While an irrevocable trust technically means that it can not be revoked, changed or terminated prior to the terms of the trust, many changes and additions to the trust code permit a change or termination of an irrevocable trust under certain circumstances. As many trusts may last for long periods of time, this ability is a great tool for practitioners.
In a recent case, Horgan v. Cosden, the court determined that a trust could not be terminated because such termination would NOT reflect the grantor’s intent. This case is a reminder that, just because a complaint is filed, the court will not automatically grant the termination even if all beneficiaries consent.
Yvonne Cosden (Settlor) created a revocable trust in 1993 and became irrevocable at her death in 2010. Grantor had one son, Christorphen Cosden (“Son”). Son and Joseph Horgan (“Horgan”), the Settlor’s personal assistant and friend, were co-trustees. At Settlor’s death Horgan received $250,000 and the balance of the trust was held for Son’s benefit, income payable quarterly. At Son’s death, the principal would be distributed to 3 institutions of higher education (the “Charities’).
The income and the remainder beneficiaries all agreed to an early termination of the trust with Son receiving the bulk of the monies, approximately 2 million, and the Charities receiving 1 million.
Son filed a complaint for the termination. Horgan responded that the termination was not in accordance with Settlor’s intent as she wanted to provide for Son for the rest of his life and then provide for the principal distributions to the Charities.
The lower court found for Son and entered a summary judgement against Horgan, allowing for trust termination and determined that the termination was in the best interest of the beneficiaries “because it will preserve the assets held in the Trust by elimination of unnecessary expenses related to trust administration”.
Son’s argued that his mother’s intent is fulfilled because the Son and the Charities would receive the assets. Unnecessary expenses, such as trustee fees, would be saved and avoid waste and avoid the risk of market fluctuation.
The court, however, reviewed the trust and stated the “plain language of the Trust reflects that the Settlor wanted to provide for her son financially via incremental distributions of income …. and THEN (emphasis added) give the entire principal to the three educational institutions.” The court also reviewed the Settlor’s prior amendments noting that she could have made an outright distribution to her son but chose not to do so.

## Task inputs
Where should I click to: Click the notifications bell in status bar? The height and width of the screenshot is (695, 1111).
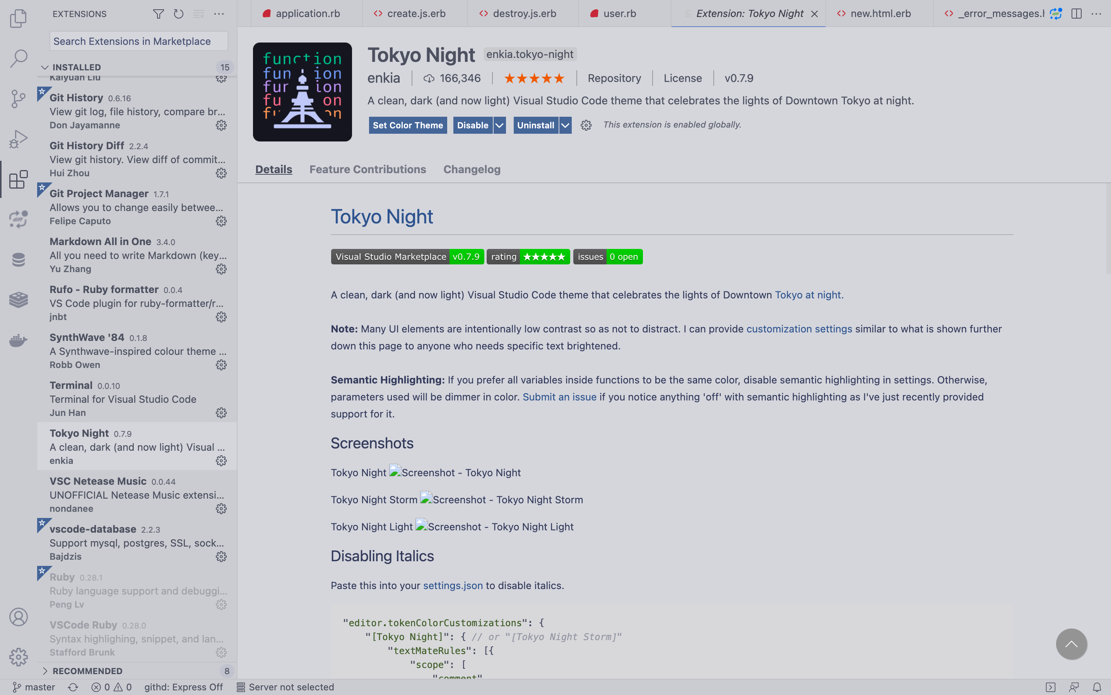(1097, 687)
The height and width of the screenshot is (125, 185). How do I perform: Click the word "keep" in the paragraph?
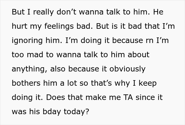coord(147,83)
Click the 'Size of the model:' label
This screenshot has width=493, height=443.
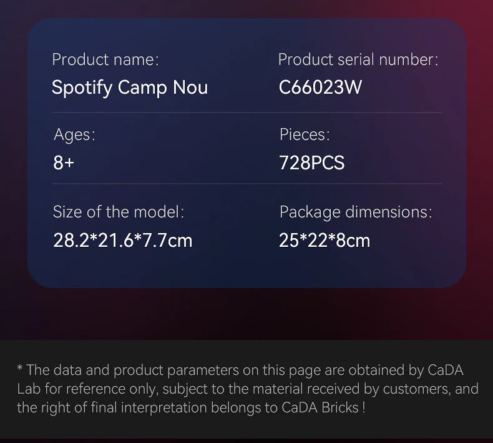[119, 212]
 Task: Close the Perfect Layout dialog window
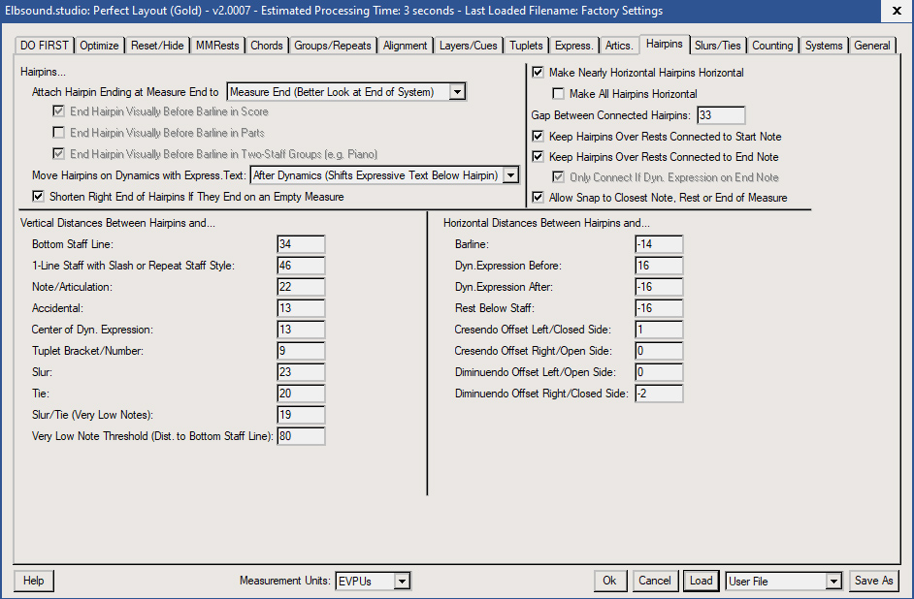click(x=893, y=12)
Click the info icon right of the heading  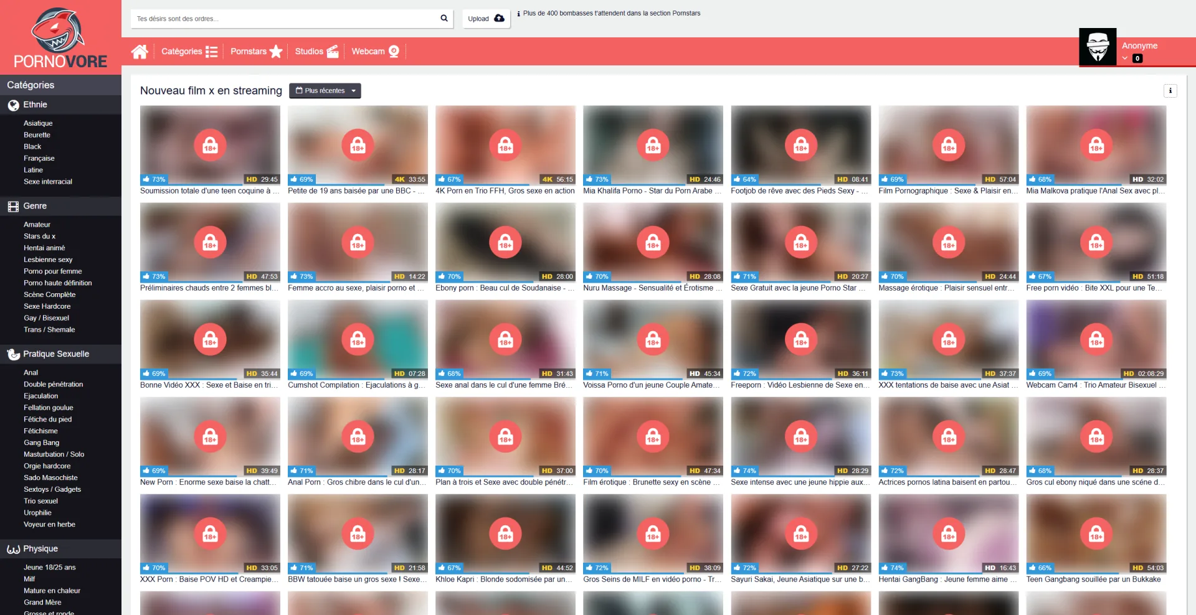[x=1170, y=91]
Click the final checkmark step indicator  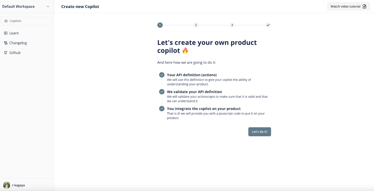268,25
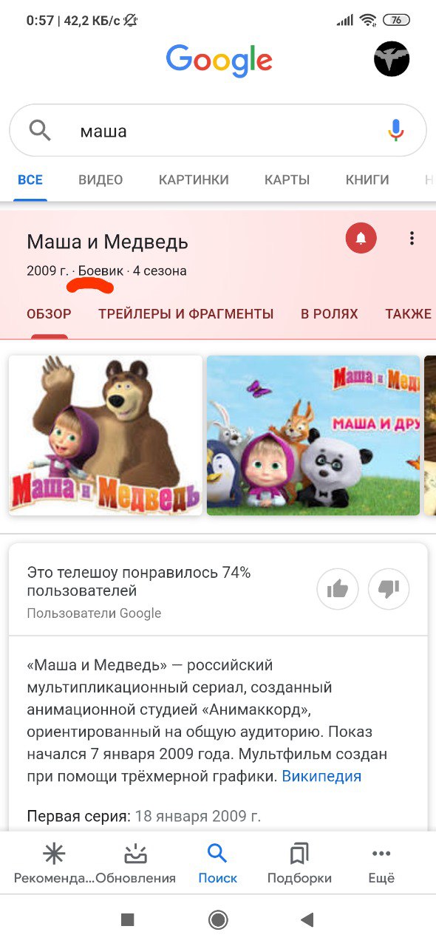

## What to work on
a: Can you reproduce part of the trust passage word for word, beginning at the words "Son filed a" and stopping after "to the Charities."?
b: Which rows contain the string "width"? Gather each of them and copy it out in full.
The trust passage and the rows are unrelated material.

## Results of the exercise
a:
Son filed a complaint for the termination. Horgan responded that the termination was not in accordance with Settlor’s intent as she wanted to provide for Son for the rest of his life and then provide for the principal distributions to the Charities.

b:
Where should I click to: Click the notifications bell in status bar? The height and width of the screenshot is (695, 1111).
The height and width of the screenshot is (125, 185). How do I perform: Click the word "keep" in the paragraph?
This screenshot has width=493, height=443.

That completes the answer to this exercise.